La complicité assumée des marabouts et de la gente féminine au Mali dépasse tout entendement. Nombreuses sont les femmes, jeunes comme plus âgées, à fréquenter ce milieu pour des besoins connus ou plus voilés.
Notre société est sous l’emprise des marabouts. Ils sont aussi sollicités que les médecins. Des hautes autorités au citoyen lambda, en passant par les politiciens et les cadres de l’administration, tout le monde fait recours à leurs services.
Mais les marabouts doivent leur réputation aux femmes, qui leur font une publicité de grande envergure, de bouche à oreille, sans frais. Les femmes qui fréquentent ce milieu arrivent à toucher un grand nombre de personnes. Car même si l’on est novice en racontant un problème nous tenant à cœur, elles n’ont qu’une solution : elles montrent le chemin de leurs marabouts.
« C’est la dernière clef de leur trousseau »
Moussa en a fait les frais lorsqu’il a exposé son problème avec sa petite amie à sa grande sœur. «Je me suis toujours dit que j’ai détruit ma toute première relation à cause des conseils de ma grand-sœur. Elle m’a amené chez son marabout pour résoudre mon problème, mais à la fin le résultat était négatif. Depuis, je ne crois pas à ces histoires de marabouts.» En entendant certaines femmes, c’est la dernière clef de leur trousseau pour ouvrir toutes les portes. Souvent, on s’étonne par la simplicité de raisonnements comme celui-ci : « C’est le marabout qui m’a dit de faire ceci ou cela. »

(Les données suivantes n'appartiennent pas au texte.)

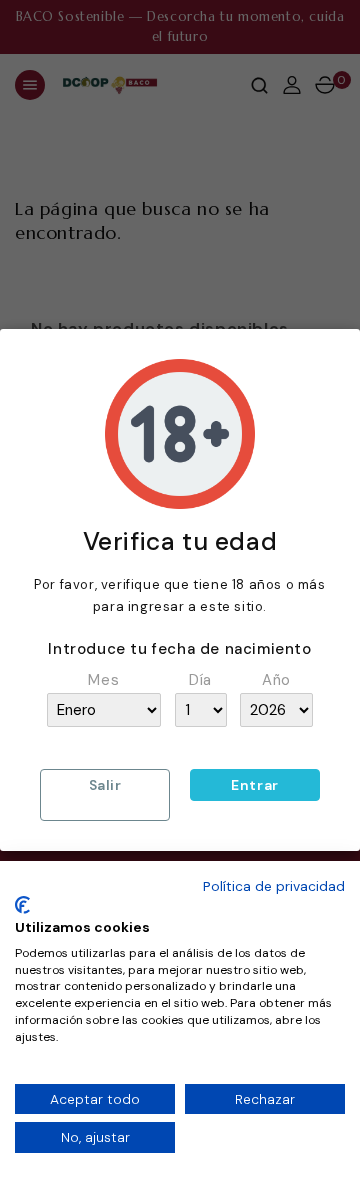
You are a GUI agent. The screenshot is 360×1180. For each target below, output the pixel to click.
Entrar (255, 785)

Il n’est pas rare d’entendre de tels propos au cours de causeries en famille, au travail, ou dans les « grins » (groupes informels de discussion). Mais il faut admettre que ce sont les femmes qui fréquentent le plus les marabouts. Elles sont prêtes à payer le prix fort pour sonder l’avenir. Ainsi, une grosse partie de leur économie atterrit dans la poche des devins. Elles sont assaillies par le doute et les préjugés, elles accourent chez le marabout pour connaître leur lendemain. Certaines autres cherchent à pimenter leur quotidien en consultant des charlatans qui leur racontent ce qu’elles souhaitent entendre.
Éternellement insatisfaites
Pour beaucoup de femmes, et même de jeunes filles, le phénomène est devenu une nécessité, en dépit de leurs nombreuses déceptions au bout du compte. Elles sont nombreuses ces femmes qui ont dit adieu à leur mari et à leur foyer à cause du « maraboutage.»
Il n’est pas rare de voir des femmes mentir sur leur destination en allant consulter un marabout. Elles se disent dans un lieu de baptême ou de mariage, mais en réalité elles se trouvent dans une localité hors de la ville pour voir leur marabout. Que de dépenses pour non seulement les consultations, mais aussi les sacrifices qui s’en suivent. Encore faudrait-il que les divinations du marabout soient exactes. Et même si c’est le cas, est-ce la voie à suivre? De plus, le marabout est-il réellement capable de désigner une tierce personne comme étant l’ennemi qui empêche le bonheur.
Victimes de toutes sortes de violences, victimes d’un manque de confiance en soi, et de bien d’autres maux, les femmes sont vulnérables et se laissent entraîner dans des situations dangereuses pour leur intégrité physique et morale.
Le marabout est devenu un ascenseur social
Des fois, après un petit cauchemar fait la nuit, un différend avec un ou une collègue de service ou avec un voisin ou une voisine, on va faire recours au « cauris », au « sable », ou à «l’encre » du marabout. Pour d’autres, le marabout peut écarter le mauvais œil de leur chemin.
«Je crois beaucoup aux dires de mon marabout, car il m’a permis de sauver mon poste au travail après avoir été menacée de licenciement », m’explique Oumou, une sœur au quartier qui n’hésite pas à frapper aux portes de son marabout pour ses besoins et celui de ses amies.
Certaines femmes accordent beaucoup de crédit aux prédications des marabouts, qui les rassurent. D’autres comptent sur les potions magiques («nachi» en bamanakan) pour se procurer une bonne position sociale. Des épouses déposent toutes leurs bourses sur les peaux de prières de ces marabouts afin d’avoir une position privilégiée et influente dans leur foyer.
Le cycle est infernal, car le marabout demande au départ peu d’argent à la cliente afin de mieux taire sa méfiance. Une fois la confiance de la cliente acquise, il se charge de lui prendre le maximum d’argent, nous explique un jeune marabout qui a dû abandonner la natte et le chapelet pour d’autres projets.